Task brief —
Leave out the pictures and repeat the data exactly.

Source material —

+===+

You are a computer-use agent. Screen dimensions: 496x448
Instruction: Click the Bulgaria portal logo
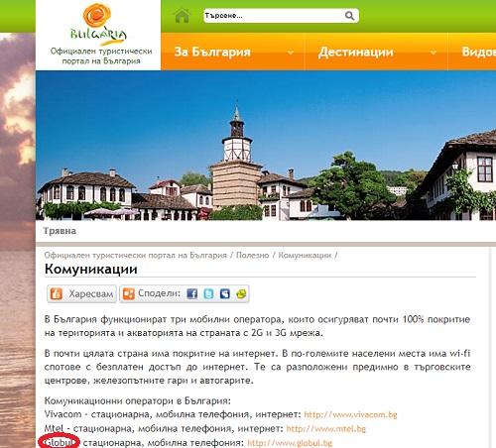(x=98, y=25)
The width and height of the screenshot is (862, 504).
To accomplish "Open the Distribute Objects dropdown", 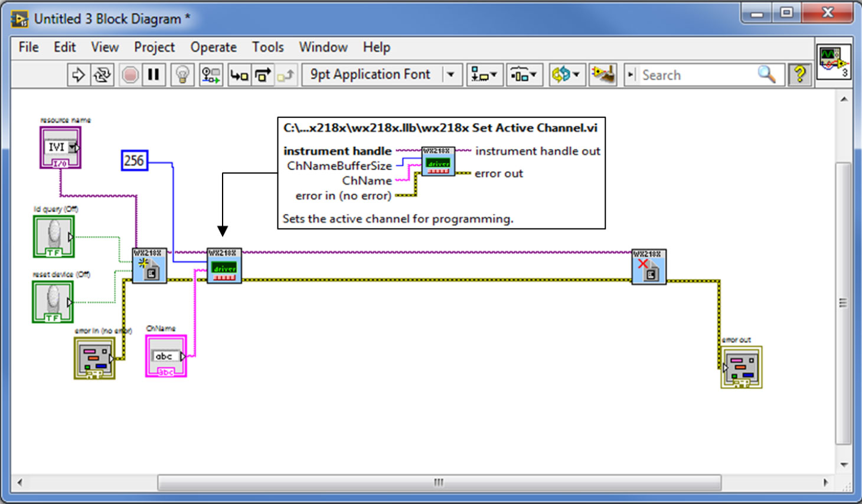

+===+

Written answer —
You are a computer-use agent. Screen dimensions: 496x448
Instruction: Click the Bulgaria portal logo
(x=98, y=25)
The width and height of the screenshot is (862, 504).
To accomplish "Open the Distribute Objects dropdown", 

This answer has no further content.